BERLIN (Reuters) – Germany must increase pressure on Russia following its military buildup at the Ukrainian border and strive for a policy of “dialogue and toughness” towards China, the Greens chancellor candidate Annalena Baerbock said in a newspaper interview.
Baerbock announced on Monday that she would run to become chancellor at the Sept. 26 election, the first time the left-leaning ecologist party has sought the top job in its 40-year history.
The Greens have seen their support surge over the past year to within only a few points of Chancellor Angela Merkel’s conservatives, with one poll earlier this week showing the ecologists even overtaking the conservative CDU/CSU alliance.
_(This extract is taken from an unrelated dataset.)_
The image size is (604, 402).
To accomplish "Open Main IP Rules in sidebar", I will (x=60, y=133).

In an interview on foreign policy, Baerbock told Frankfurter Allgemeine Sonntagszeitung that the most important thing now was “to increase the pressure on Russia” after its recent military threats near the border with Ukraine.
She repeated a demand presented in the Greens’ election manifesto earlier this year that said political support for a second German-Russian gas pipeline under the Baltic Sea, which has almost been completed, should be withdrawn.
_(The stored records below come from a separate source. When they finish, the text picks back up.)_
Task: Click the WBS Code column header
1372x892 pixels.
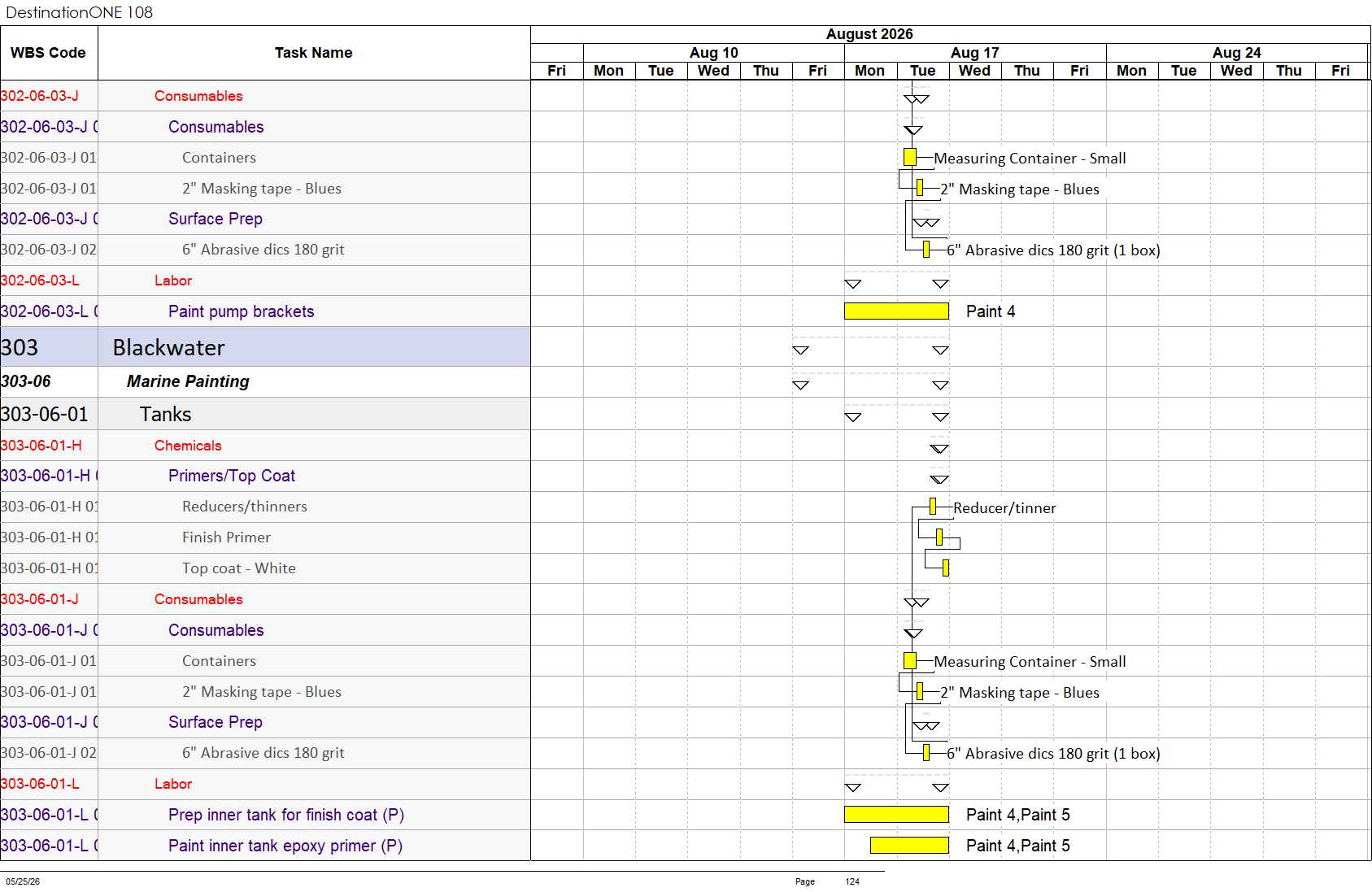Action: coord(49,53)
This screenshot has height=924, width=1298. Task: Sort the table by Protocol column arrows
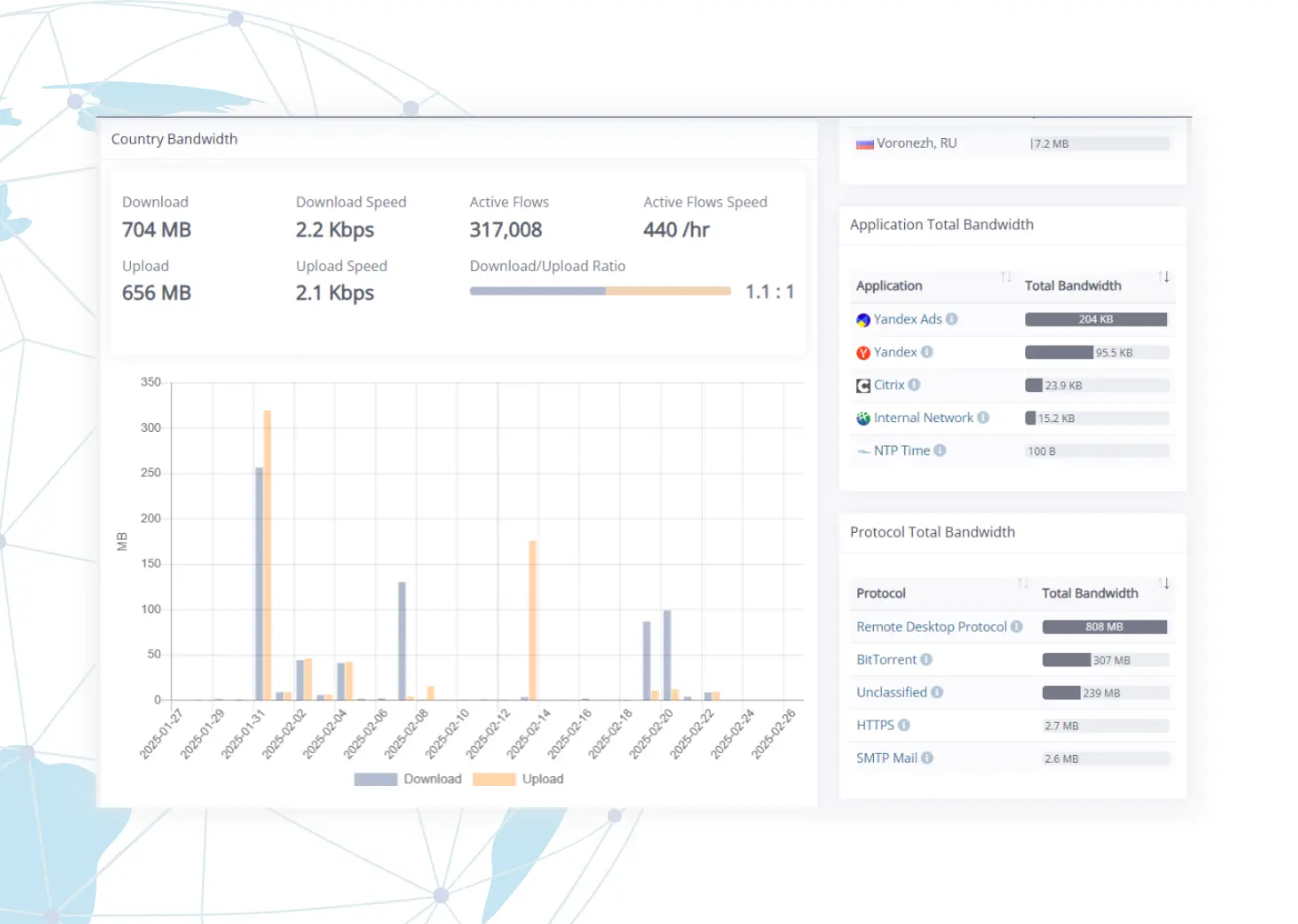tap(1023, 584)
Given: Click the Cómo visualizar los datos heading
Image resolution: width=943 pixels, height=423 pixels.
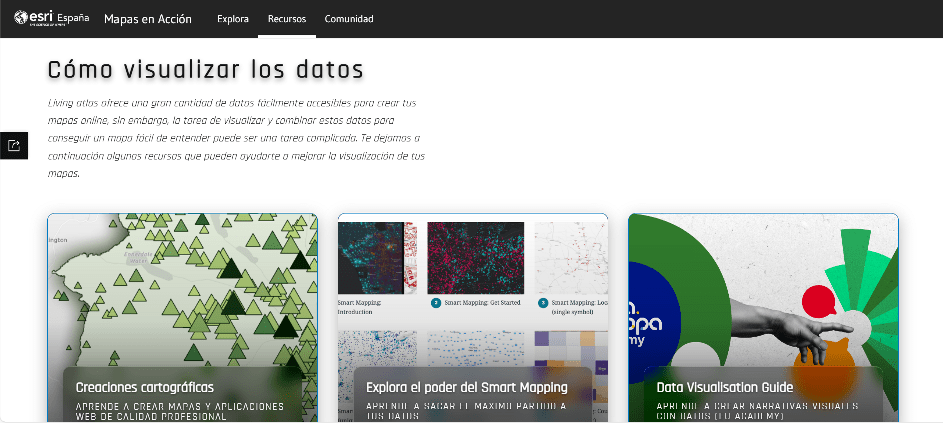Looking at the screenshot, I should [x=206, y=69].
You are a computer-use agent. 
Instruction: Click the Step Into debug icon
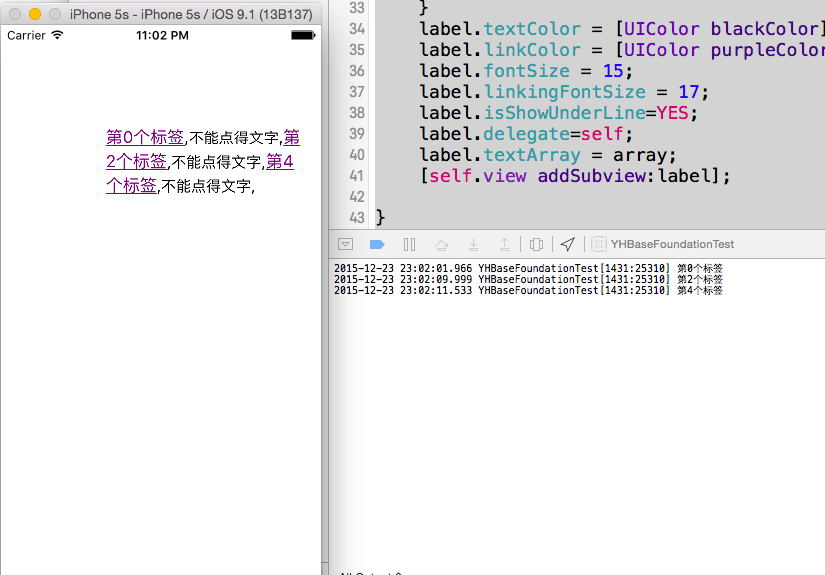[x=473, y=244]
Regarding the Ukrainian government’s wish to join the European Union and NATO, Baerbock said sovereign states could decide their alliances for themselves, but added that for now it was more important to reach a de-escalation in the region.
Turning to China, Baerbock said China was too big to simply cut off ties. Still, liberal democracies must uphold their values which means Europe could, for example, think about banning certain products, she said.
“We can say: products from forced labour do not come onto our market,” Baerbock said.
In the event of security concerns, the EU could also limit cooperation with Chinese electronics providers, she added.
“If the Chinese government requires Chinese corporations such as Huawei, for example, to pass on European data and information, we cannot integrate products from such manufacturers into European infrastructure.”
Baerbock also called for a European army under the supervision of the European Parliament and outlined steps towards a de-nuclearisation of Germany in consultation with allies.
Armin Laschet, the conservatives’ candidate to succeed Merkel who is not running again after 16 years in power, supports the Nord Stream 2 gas pipeline from Russia to Europe.
In an interview with Reuters in February, Laschet said that “feel-good moralising and domestic slogans are not foreign policy.”